Status: Active development (MVP in progress). This page reflects the current blueprint, MVP scope, and targets; some items are in-flight.
Project Snapshot
Unified Behavioral Telemetry (UBT) is an open, opinionated blueprint for behavioral data pipelines. It unifies ingestion, enrichment, storage, and visualization across web, mobile, and IoT—designed to be AI‑ready and cost‑efficient from day one. One deployment supports multiple independent “spaces” (e.g., clickstream, IoT, ML feedback) with shared infrastructure but isolated schemas, access, and dashboards. Baseline stack: Node.js collectors and services, Kafka + Schema Registry (+ DLQ), ClickHouse for real‑time aggregates, and Grafana for visualization. Target infra cost is <$4 per 1M events with sub‑2‑minute ingestion‑to‑dashboard latency.
Problem Context
Teams repeatedly rebuild telemetry for apps and devices, ending up with fragmented tools, inconsistent event contracts, vendor lock‑in, and rising cost. Even worse, data is often not AI‑ready—locked in products, under‑modeled, or too slow/expensive to use for summarization and anomaly notes. UBT addresses this with open components, consistent contracts, space isolation, and curated models that make behavioral data ready for dashboards and AI use cases.
Key Technical Challenges
- Consistent instrumentation (JS/mobile/firmware) with versioned, validated schemas and CI checks.
 
- Space isolation and governance: namespaces, ACLs, retention, quotas, and dashboard scoping.
 
- Short‑lived auth (ES256/RS256 JWT) with per‑space keys and simple edge protections.
 
- Sub‑2‑minute aggregates at predictable cost; replay and DLQ workflows that are safe to operate.
 
- PII minimization/masking, lineage, and auditability without heavy operational overhead.
 
- Interoperable tracks: DIY Docker and an AWS‑native option while keeping schemas and dashboards shared.
 
Solution Architecture
Event‑driven pipeline with opinionated defaults (schemas, topic naming, materialized views, dashboards) and space‑level configuration files (/config/<space>.space.json). Collectors batch events to an API behind an edge; the API validates short‑lived tokens and publishes to Kafka topics per space with Schema Registry enforcement and DLQs. A Runner service executes enrichment (PII masking, geo/device joins), storage writer (ClickHouse inserts with partitioning/TTL), and the AI Narrator (weekly summaries/voice briefs). Grafana dashboards sit on curated ClickHouse views; replay/export endpoints support ad‑hoc analysis and backfills.
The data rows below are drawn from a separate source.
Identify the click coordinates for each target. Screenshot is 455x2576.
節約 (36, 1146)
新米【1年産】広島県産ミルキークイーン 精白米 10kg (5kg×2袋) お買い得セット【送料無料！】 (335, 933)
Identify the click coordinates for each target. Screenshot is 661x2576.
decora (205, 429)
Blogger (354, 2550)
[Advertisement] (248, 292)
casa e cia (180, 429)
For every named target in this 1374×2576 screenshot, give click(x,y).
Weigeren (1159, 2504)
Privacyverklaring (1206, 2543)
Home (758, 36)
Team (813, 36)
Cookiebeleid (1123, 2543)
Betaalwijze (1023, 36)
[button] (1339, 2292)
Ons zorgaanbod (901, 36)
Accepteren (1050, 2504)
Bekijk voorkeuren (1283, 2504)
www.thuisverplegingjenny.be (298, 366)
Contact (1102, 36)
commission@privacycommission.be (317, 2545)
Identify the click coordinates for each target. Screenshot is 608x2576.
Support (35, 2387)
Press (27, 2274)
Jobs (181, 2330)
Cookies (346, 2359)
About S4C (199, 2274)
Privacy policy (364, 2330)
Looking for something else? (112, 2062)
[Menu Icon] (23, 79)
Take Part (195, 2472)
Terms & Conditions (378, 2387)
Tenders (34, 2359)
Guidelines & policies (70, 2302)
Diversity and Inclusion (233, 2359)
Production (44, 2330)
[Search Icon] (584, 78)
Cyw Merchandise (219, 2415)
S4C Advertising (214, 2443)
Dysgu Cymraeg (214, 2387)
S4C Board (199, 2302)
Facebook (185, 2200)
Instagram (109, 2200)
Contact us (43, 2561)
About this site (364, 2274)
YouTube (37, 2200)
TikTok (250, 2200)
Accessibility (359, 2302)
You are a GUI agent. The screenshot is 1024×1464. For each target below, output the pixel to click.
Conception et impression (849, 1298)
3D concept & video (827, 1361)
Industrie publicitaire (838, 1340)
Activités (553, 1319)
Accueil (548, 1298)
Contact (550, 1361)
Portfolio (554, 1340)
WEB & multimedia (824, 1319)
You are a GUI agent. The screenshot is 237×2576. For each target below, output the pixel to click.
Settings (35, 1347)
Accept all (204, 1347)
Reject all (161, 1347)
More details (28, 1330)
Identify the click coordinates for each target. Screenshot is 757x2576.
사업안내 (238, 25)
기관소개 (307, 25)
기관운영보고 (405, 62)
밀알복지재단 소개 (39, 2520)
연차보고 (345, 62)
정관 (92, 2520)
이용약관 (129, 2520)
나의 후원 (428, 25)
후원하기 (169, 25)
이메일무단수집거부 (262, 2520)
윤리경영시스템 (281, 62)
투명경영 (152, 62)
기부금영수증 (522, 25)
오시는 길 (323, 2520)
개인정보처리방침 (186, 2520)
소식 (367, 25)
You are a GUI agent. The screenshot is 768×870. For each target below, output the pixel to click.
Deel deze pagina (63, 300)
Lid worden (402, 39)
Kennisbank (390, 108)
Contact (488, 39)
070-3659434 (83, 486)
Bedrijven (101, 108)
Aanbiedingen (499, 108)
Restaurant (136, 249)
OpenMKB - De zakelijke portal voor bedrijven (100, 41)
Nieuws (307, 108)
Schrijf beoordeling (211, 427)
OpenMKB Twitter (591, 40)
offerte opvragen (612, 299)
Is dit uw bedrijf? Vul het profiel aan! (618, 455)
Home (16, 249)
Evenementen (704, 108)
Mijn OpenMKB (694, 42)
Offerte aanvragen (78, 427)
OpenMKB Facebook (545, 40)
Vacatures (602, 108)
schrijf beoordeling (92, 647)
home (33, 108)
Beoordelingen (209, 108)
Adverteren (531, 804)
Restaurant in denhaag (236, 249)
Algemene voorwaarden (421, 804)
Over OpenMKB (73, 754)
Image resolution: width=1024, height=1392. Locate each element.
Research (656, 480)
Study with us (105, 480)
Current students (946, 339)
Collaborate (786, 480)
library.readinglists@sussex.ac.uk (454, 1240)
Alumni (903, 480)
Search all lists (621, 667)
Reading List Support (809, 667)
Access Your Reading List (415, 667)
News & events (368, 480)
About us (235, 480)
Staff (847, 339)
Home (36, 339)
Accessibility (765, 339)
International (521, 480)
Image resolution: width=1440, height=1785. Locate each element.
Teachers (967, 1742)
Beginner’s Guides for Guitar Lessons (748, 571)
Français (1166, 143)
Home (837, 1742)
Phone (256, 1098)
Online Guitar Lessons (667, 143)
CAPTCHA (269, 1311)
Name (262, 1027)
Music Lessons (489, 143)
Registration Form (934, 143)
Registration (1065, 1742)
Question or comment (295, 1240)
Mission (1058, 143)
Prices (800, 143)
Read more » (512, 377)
Technology Highlights (Planned/Alpha)
- Instrumentation kit: JS/mobile guidance + firmware event template; schema contracts + validation.
 
- API Service + collectors with batching, backpressure, and short‑lived JWT auth (per space).
 
- Kafka backbone with Schema Registry, topic conventions, DLQ, and replay tools.
 
- Runner jobs: enrichment (PII masking, geo/device joins), storage writer (ClickHouse), AI Narrator.
 
- ClickHouse materialized views for sessions, funnels, retention cohorts, and device health.
 
- Grafana dashboard packs with alerts; curated views target <5s panel latency.
 
- IaC modules for DIY (Docker/Terraform) and AWS‑native tracks; shared schemas/dashboards across both.
 
- Governance: space isolation, ACLs, retention, audit logs, and schema compatibility gates in CI.
 
Target Outcomes
- First useful dashboards within two weeks from kick‑off (clickstream and IoT spaces).
 
- Ingestion‑to‑dashboard p50 < 2 minutes for top aggregates.
 
- Infra cost baseline under $4 per 1M events (storage + compute), with tuning guidance.
 
- 
95% schema‑validated events; clear DLQ/replay playbooks and CI compatibility checks.
 
- Space isolation by default: namespaces, ACLs, per‑space retention and dashboards.
 
- AI Narrator “Exec Brief” available weekly (text + optional voice note) per stakeholder.
 
MVP Scope (Phase‑1)
- One deployment serving multiple spaces (clickstream, IoT, ML feedback).
 
- Short‑lived JWT auth per space (ES256/RS256) + JWKS; edge protections.
 
- Kafka + Schema Registry + DLQ; ClickHouse storage with partitioning/TTL; Grafana dashboards.
 
- Opinionated defaults: topic naming, schemas, materialized views, dashboards and alert templates.
 
- Export/replay endpoints; backfill runbooks; CI checks for schema compatibility.
 
KPIs & Measurement
- Latency (ingestion → dashboard): p50/p95.
 
- Cost per 1M events (infra proxy); vendor spend share trending down.
 
- Schema validation pass rate; DLQ rate; replay success.
 
- Pipeline availability (ingestion + storage) and query performance.
 
- AI readiness and usage: Narrator adoption and summary accuracy.